[Date Prev][Date Next][Thread Prev][Thread Next][Date Index][Thread Index]

[HTCondor-users] Dual stacked hosts in condor-24.2.2



We've found a change in behavior on our dual-stacked ipv4+ipv6 access points after upgrading from htcondor-23.10.2 to htcondor-24.2.2. This is causing the shared_port service to fail to start.

Downgrading to htcondor-24.2.1 allows it to work again. The release notes did not mention any network-related changes from 24.2.1 to 24.2.2, so this was a surprise to us.

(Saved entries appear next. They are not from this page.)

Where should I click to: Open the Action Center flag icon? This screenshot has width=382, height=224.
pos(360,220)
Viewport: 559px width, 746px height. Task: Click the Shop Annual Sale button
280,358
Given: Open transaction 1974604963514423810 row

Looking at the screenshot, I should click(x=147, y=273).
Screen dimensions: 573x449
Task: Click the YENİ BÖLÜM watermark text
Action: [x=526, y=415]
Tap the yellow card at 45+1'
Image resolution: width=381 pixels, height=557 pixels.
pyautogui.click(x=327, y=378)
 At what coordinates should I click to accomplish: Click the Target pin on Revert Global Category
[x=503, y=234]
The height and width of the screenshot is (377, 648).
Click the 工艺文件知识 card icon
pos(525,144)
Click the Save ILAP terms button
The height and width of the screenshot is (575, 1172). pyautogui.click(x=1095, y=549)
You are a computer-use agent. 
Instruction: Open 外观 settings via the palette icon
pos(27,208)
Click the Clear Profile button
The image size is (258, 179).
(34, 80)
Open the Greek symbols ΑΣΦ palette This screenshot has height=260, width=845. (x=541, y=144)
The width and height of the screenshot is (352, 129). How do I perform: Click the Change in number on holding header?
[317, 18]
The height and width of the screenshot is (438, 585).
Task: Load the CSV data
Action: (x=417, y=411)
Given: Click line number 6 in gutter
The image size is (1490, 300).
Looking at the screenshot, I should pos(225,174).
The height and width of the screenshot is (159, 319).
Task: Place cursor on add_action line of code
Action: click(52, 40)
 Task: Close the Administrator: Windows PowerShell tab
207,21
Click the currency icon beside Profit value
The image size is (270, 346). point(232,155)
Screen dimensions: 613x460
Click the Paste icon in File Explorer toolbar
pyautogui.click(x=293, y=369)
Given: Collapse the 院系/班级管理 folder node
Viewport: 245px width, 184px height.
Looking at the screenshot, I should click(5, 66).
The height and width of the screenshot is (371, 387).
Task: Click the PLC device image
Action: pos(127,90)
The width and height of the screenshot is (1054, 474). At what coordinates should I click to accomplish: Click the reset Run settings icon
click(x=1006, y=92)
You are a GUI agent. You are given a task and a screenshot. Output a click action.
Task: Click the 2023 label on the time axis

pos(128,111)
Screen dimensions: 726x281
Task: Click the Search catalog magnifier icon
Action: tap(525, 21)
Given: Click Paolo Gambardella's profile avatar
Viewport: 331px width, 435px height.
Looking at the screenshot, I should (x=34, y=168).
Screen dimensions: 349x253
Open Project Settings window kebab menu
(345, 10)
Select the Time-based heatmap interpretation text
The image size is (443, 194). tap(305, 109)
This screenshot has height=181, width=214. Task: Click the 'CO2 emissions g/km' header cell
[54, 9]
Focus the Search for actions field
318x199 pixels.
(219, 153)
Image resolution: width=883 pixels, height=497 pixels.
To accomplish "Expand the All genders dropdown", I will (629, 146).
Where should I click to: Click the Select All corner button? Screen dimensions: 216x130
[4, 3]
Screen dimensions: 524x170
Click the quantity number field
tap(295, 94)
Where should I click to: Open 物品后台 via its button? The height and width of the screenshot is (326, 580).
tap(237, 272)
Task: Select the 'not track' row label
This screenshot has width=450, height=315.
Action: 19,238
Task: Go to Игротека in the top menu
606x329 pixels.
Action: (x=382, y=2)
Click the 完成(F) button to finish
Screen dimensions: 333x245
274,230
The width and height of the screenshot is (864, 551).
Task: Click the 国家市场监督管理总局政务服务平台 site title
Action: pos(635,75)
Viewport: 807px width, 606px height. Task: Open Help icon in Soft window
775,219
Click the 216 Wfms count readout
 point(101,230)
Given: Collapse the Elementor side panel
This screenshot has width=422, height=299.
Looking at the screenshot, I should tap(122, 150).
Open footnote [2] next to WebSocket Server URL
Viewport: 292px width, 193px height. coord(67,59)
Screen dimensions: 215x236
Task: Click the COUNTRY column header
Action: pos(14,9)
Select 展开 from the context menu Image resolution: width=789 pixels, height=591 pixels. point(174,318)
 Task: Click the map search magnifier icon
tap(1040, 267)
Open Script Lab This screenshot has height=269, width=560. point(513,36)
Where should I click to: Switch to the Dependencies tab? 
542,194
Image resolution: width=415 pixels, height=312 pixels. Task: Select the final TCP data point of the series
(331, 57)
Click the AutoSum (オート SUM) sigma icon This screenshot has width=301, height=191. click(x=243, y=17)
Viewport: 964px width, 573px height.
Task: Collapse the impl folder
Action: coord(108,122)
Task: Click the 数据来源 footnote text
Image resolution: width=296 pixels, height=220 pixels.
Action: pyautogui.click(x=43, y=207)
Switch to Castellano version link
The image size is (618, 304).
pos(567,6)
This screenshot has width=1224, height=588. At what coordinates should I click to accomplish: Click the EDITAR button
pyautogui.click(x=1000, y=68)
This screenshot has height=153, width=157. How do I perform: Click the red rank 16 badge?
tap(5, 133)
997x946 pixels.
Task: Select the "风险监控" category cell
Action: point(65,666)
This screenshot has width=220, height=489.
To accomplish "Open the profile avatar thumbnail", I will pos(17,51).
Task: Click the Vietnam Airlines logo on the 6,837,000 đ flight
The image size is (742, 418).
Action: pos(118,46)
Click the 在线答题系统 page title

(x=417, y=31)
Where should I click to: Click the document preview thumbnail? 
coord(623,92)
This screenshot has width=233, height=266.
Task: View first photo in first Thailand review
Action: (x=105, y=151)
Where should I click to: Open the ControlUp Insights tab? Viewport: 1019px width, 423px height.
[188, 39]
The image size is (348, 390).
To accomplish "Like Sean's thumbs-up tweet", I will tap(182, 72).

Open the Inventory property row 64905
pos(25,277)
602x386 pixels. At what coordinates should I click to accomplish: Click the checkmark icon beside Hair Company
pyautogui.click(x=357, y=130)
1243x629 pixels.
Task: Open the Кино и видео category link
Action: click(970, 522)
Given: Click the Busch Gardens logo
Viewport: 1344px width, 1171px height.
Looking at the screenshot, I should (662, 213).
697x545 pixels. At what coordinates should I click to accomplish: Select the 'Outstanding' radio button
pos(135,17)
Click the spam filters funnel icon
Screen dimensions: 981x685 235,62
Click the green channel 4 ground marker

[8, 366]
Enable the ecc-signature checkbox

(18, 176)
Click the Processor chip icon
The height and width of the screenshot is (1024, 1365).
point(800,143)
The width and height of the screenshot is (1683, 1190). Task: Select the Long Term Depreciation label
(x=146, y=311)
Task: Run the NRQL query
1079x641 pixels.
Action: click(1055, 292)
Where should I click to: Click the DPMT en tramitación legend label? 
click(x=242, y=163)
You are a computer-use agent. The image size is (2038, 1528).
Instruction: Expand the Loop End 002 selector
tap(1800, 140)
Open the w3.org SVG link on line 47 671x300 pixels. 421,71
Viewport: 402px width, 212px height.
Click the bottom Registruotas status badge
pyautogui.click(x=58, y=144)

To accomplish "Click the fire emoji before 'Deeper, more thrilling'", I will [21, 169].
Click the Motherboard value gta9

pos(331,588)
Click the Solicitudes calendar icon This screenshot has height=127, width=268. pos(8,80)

Our access points are dual-homed, but only dual-stacked on the public interface (ignoring the link local address on the private interface):

eno1 (private): 10.13.5.32/16 (no ipv6 link-local address)
eno2 (public): 208.69.128.69/26, 2607:f390:3ff2:16::69/64

Our condor config is configured to prefer the ipv4 addresses:


# condor_config_val -dump | grep -i ipv
ADVERTISE_IPV4_FIRST = $(PREFER_IPV4)
ENABLE_IPV4 = auto
ENABLE_IPV6 = auto
IGNORE_DNS_PROTOCOL_PREFERENCE = $(PREFER_IPV4)
IGNORE_TARGET_PROTOCOL_PREFERENCE = $(PREFER_IPV4)
IP_ADDRESS_IS_IPV6 = false
IPV4_ADDRESS = 10.13.5.32
IPV6_ADDRESS = 2607:f390:3ff2:16::69
PREFER_IPV4 = true
PREFER_OUTBOUND_IPV4 = $(PREFER_IPV4)

# condor_config_val -dump | grep -i network
NETWORK_HOSTNAME =
NETWORK_INTERFACE = eno1
NETWORK_MAX_PENDING_CONNECTS = 0
OPENMPI_EXCLUDE_NETWORK_INTERFACES = docker0,virbr0
PRIVATE_NETWORK_INTERFACE = eno1
PRIVATE_NETWORK_NAME = ldasinternal
VM_NETWORKING = false
VM_NETWORKING_DEFAULT_TYPE =
VM_NETWORKING_MAC_PREFIX =
VM_NETWORKING_TYPE =


The error message in the MasterLog indicates that it can't start the shared_port service:

12/10/24 16:22:21 Starting shared port with port: 9618
12/10/24 16:22:21 Sock::bind failed: errno = 22 Invalid argument
12/10/24 16:22:21 Failed to listen(9618) on TCP/IPv6 command socket. Does this computer have IPv6 support? 12/10/24 16:22:21 Warning: Failed to create IPv6 command socket for ports 9618/9618no UDP 12/10/24 16:22:21 ERROR: Create_Process failed trying to start /usr/libexec/condor/condor_shared_port 12/10/24 16:22:21 restarting /usr/libexec/condor/condor_shared_port in 11 seconds

And very similar messages for condor_credd (not surprising because it makes use of the shared_port service):

12/10/24 16:22:45 ERROR: Create_Process failed trying to start /usr/sbin/condor_credd
12/10/24 16:22:45 restarting /usr/sbin/condor_credd in 17 seconds
12/10/24 16:23:02 Starting shared port with port: 9618
12/10/24 16:23:02 Sock::bind failed: errno = 22 Invalid argument
12/10/24 16:23:02 Failed to listen(9618) on TCP/IPv6 command socket. Does this computer have IPv6 support? 12/10/24 16:23:02 Warning: Failed to create IPv6 command socket for ports 9618/9618no UDP 12/10/24 16:23:02 ERROR: Create_Process failed trying to start /usr/libexec/condor/condor_shared_port 12/10/24 16:23:02 restarting /usr/libexec/condor/condor_shared_port in 25 seconds
12/10/24 16:23:02 Sock::bind failed: errno = 22 Invalid argument
12/10/24 16:23:02 Failed to listen(9620) on TCP/IPv6 command socket. Does this computer have IPv6 support? 12/10/24 16:23:02 Warning: Failed to create IPv6 command socket for ports 9620/9620

--Mike